The two mares turned as one to look at him. “What green-maned pony?” they said in unison.

Fancy explained what he had seen. The others agreed that they should find this pony, but after a long search there was no sign and they reluctantly left off. It was either that or camp here, in what for now at least remained a completely unknown land.

“I think we should leave a marker,” said Fluttershy as they reached the road. “We could make some twigs into an arrow to point the way. If that pony is still here, she’ll know which way we’re going and she’ll be able to catch up with us.”

Rarity pointed out that right now, they didn’t know which way they were going. Before they could decide, Rarity insisted on removing her grass-stained and torn party dress, and further insisted on doing so behind a tree “as we are in mixed company”. Fancy caught the tiniest giggle from Fluttershy but said nothing.

A short discussion followed and in the end the ponies chose east simply so that they would not have to squint into the low late-afternoon sun. They placed two arrows, one of twigs and one of pebbles, on a stump by the road.

“Time we were off, I’d say,” said Fancy. “Though off to where is quite another question. Ah well, I imagine we shall find out.”

The unicorns set off at a moderate trot, and Fluttershy chose to do the same rather than fly. The air was pleasant and the weather mild, and with a fine road beneath his horseshoes Fancy caught himself almost enjoying being out in the fresh air in the middle of whoever-knew-where with two such elegant mares.

Fleur doesn’t know what she’s missing, he said to himself. A pang of the heart reminded him of what he was missing, so he forced himself to engage in small talk with Rarity and Fluttershy. Rarity was still a little curt with him, and Fluttershy though charming was unwilling to be drawn into deep conversations. He settled for chatting in a bright and brittle way about nothing in particular, much as he had done at the garden party itself.

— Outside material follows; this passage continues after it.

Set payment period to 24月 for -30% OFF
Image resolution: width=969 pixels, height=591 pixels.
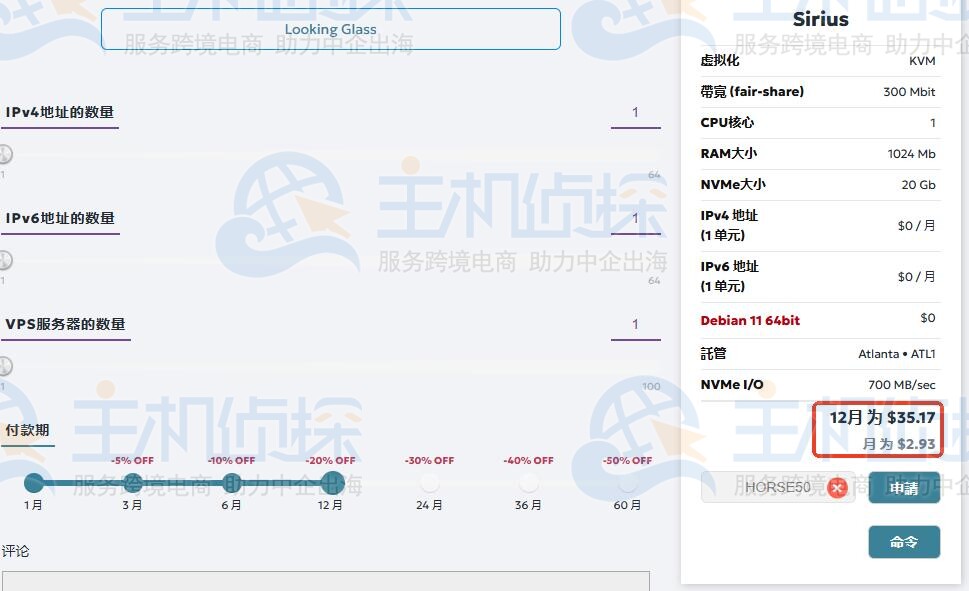click(x=429, y=481)
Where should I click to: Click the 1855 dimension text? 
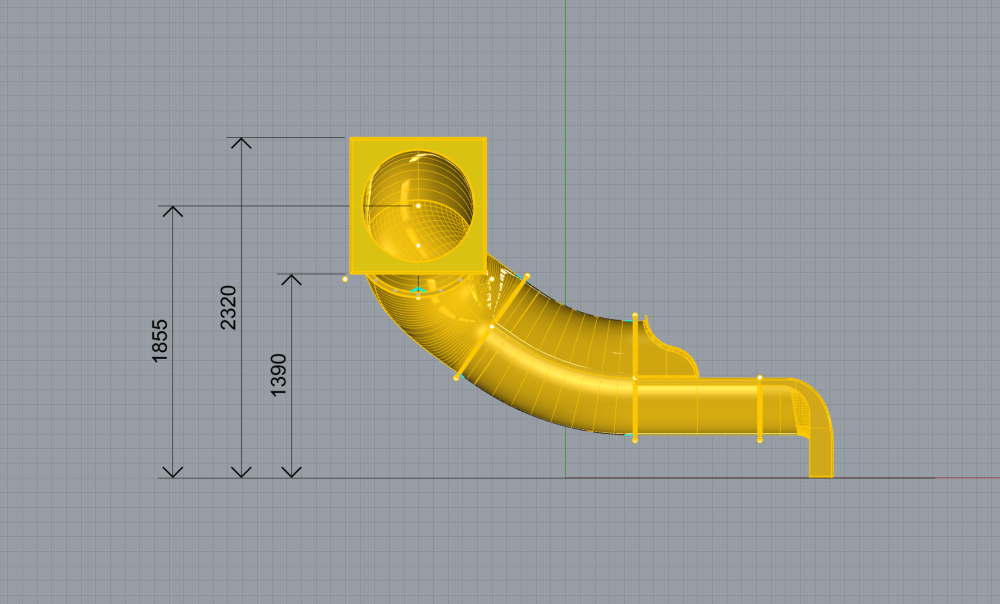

After a while Fancy hung back a little and allowed the two mares to talk among themselves while he filled his mind with a hotch-potch of half-remembered poems from his school days, his favourite rustic folk songs and the intricacies of the Schleich-Holsteiner Prob—

The sudden darkening of the sky was not due to the sun slipping behind the hills. It was caused by two extremely large stallions blocking the road. They were both sand-coloured and lightly armoured, although the Earth pony to the left didn’t look as though he’d be stopped by anything short of an army of hydras. Fancy’s attention was however more drawn to the unicorn, whose horn-tip was already crackling with pink power – and it was pointed directly at him.

Rarity and Fluttershy were nowhere to be seen.